**Belge bölümü**:
|---|

32. Sözleşme’nin “Adil
yargılanma hakkı” kenar başlıklı 6. maddesinin (1) numaralı
fıkrasının ilgili kısmı şöyledir:
“Herkes
medeni hak ve yükümlülükleri ile ilgili uyuşmazlıklar ya da cezai alanda
kendisine yöneltilen suçlamalar konusunda karar verecek olan, kanunla kurulmuş
bağımsız ve tarafsız bir mahkeme tarafından davasının makul bir süre içinde,
hakkaniyete uygun ve açık olarak görülmesini isteme hakkına sahiptir.”

|---|

**Kayıtlı veriler**:
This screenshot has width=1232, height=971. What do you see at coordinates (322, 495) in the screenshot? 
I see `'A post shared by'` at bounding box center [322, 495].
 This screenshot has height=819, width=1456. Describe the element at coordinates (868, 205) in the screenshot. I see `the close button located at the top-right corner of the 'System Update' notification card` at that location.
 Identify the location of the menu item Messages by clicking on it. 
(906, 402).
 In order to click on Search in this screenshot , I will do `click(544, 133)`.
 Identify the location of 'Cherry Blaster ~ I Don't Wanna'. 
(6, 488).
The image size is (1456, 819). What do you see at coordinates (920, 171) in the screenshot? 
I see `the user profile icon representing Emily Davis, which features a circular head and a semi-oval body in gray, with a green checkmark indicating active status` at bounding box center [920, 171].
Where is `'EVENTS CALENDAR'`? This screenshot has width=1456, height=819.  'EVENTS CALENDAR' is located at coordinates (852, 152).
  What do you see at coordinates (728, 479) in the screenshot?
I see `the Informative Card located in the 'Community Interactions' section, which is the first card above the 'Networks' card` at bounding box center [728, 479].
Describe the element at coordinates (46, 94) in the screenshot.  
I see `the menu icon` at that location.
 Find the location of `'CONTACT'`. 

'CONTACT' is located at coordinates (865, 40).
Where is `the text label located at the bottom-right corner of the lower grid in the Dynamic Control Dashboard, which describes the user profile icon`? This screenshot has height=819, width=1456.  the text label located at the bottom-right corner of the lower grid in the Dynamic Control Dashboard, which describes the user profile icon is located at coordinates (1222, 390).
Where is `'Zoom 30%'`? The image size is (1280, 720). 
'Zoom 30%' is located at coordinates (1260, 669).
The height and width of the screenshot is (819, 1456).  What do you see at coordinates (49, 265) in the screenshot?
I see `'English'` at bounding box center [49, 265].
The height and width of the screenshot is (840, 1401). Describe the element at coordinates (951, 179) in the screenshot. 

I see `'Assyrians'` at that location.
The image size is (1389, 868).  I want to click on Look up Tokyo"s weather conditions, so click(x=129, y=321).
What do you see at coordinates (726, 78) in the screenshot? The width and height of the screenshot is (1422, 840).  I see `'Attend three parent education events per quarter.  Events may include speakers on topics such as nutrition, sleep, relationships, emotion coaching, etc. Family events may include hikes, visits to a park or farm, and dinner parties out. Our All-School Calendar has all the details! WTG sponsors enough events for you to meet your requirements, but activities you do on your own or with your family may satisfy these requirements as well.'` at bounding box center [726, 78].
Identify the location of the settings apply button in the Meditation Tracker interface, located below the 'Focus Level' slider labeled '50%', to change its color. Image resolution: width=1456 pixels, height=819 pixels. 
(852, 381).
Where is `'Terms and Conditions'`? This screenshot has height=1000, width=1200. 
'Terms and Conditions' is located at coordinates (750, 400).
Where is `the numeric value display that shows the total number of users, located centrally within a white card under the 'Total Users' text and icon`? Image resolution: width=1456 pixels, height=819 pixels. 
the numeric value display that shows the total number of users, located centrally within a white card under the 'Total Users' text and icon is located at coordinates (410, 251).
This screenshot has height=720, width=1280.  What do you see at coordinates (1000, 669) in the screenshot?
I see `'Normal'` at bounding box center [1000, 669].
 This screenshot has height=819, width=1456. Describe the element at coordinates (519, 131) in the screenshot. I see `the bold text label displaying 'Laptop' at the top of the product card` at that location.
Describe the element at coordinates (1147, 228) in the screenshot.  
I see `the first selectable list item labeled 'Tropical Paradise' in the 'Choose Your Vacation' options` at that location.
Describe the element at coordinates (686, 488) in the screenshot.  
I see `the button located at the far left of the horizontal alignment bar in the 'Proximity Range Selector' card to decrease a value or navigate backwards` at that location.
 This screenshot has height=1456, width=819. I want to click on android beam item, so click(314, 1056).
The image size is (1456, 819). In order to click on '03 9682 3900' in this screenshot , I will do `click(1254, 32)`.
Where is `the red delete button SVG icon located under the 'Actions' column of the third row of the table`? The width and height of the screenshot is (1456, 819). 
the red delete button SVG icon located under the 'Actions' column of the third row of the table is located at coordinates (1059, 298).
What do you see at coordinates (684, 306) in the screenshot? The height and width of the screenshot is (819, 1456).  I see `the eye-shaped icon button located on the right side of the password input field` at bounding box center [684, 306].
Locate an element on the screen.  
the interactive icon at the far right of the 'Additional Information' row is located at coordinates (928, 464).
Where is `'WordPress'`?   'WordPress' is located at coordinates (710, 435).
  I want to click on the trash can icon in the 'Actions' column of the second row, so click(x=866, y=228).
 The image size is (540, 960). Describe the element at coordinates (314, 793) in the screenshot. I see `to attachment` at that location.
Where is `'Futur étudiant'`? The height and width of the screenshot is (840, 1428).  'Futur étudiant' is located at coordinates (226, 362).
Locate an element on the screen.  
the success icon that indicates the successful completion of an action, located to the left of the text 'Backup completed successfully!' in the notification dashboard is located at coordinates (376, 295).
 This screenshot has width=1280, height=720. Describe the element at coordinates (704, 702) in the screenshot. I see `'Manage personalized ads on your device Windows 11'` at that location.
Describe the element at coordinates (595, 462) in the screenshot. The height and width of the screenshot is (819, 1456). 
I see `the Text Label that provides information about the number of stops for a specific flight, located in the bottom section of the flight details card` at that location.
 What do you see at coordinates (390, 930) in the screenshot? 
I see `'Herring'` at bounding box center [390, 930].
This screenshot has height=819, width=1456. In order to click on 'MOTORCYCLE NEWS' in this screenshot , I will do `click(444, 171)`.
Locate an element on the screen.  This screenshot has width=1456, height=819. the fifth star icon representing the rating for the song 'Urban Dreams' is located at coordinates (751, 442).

|---|

**Yapılacaklar listesi**:
1. Yukarıdaki girdilerde "The image size is (1389, 868)." ifadesini içeren satırdan başlayıp "first selectable list" ifadesini içeren satıra kadar giden satırları, iki uçtaki satır da dahil, hiç değiştirmeden yazar mısın?
2. Adil yargılanma hakkıyla ilgili metni kaldığı yerden sürdürür müsün?

**Görevlere göre yanıtlar**:
1.
The image size is (1389, 868).  I want to click on Look up Tokyo"s weather conditions, so click(x=129, y=321).
What do you see at coordinates (726, 78) in the screenshot? The width and height of the screenshot is (1422, 840).  I see `'Attend three parent education events per quarter.  Events may include speakers on topics such as nutrition, sleep, relationships, emotion coaching, etc. Family events may include hikes, visits to a park or farm, and dinner parties out. Our All-School Calendar has all the details! WTG sponsors enough events for you to meet your requirements, but activities you do on your own or with your family may satisfy these requirements as well.'` at bounding box center [726, 78].
Identify the location of the settings apply button in the Meditation Tracker interface, located below the 'Focus Level' slider labeled '50%', to change its color. Image resolution: width=1456 pixels, height=819 pixels. 
(852, 381).
Where is `'Terms and Conditions'`? This screenshot has height=1000, width=1200. 
'Terms and Conditions' is located at coordinates (750, 400).
Where is `the numeric value display that shows the total number of users, located centrally within a white card under the 'Total Users' text and icon`? Image resolution: width=1456 pixels, height=819 pixels. 
the numeric value display that shows the total number of users, located centrally within a white card under the 'Total Users' text and icon is located at coordinates (410, 251).
This screenshot has height=720, width=1280.  What do you see at coordinates (1000, 669) in the screenshot?
I see `'Normal'` at bounding box center [1000, 669].
 This screenshot has height=819, width=1456. Describe the element at coordinates (519, 131) in the screenshot. I see `the bold text label displaying 'Laptop' at the top of the product card` at that location.
Describe the element at coordinates (1147, 228) in the screenshot.  
I see `the first selectable list item labeled 'Tropical Paradise' in the 'Choose Your Vacation' options` at that location.

2.
33. AİHM “hakkaniyete uygun yargılama” kavramından hareket
ederek adil yargılamanın zımni gereklerini saptamıştır. Bu gereklerden en
önemlisi Anayasa’nın 36. maddesinde de açıkça ifade edilmiş olan “savunma hakkı”dır. Ceza yargılamasındaki savunma haklarının güvence
altına alınması demokratik toplumun temel bir ilkesidir. Bu sebeple AİHM’e göre hakkaniyete uygun bir yargılamanın
gerçekleştirilmesi için yargılamanın yürütülmesi sırasında alınan önlemlerin,
savunma hakkının yeterli ve tam olarak kullanılması ile uyumlu olması (Ludi/İsviçre, B. No: 12433/86,
15/6/1992, §§ 49, 50) ve bu hakların teorik ve soyut değil, etkili ve pratik
şekilde yorumlanması gerekmektedir (Artico/İtalya, B. No: 6694/74,
13/5/1980, § 33).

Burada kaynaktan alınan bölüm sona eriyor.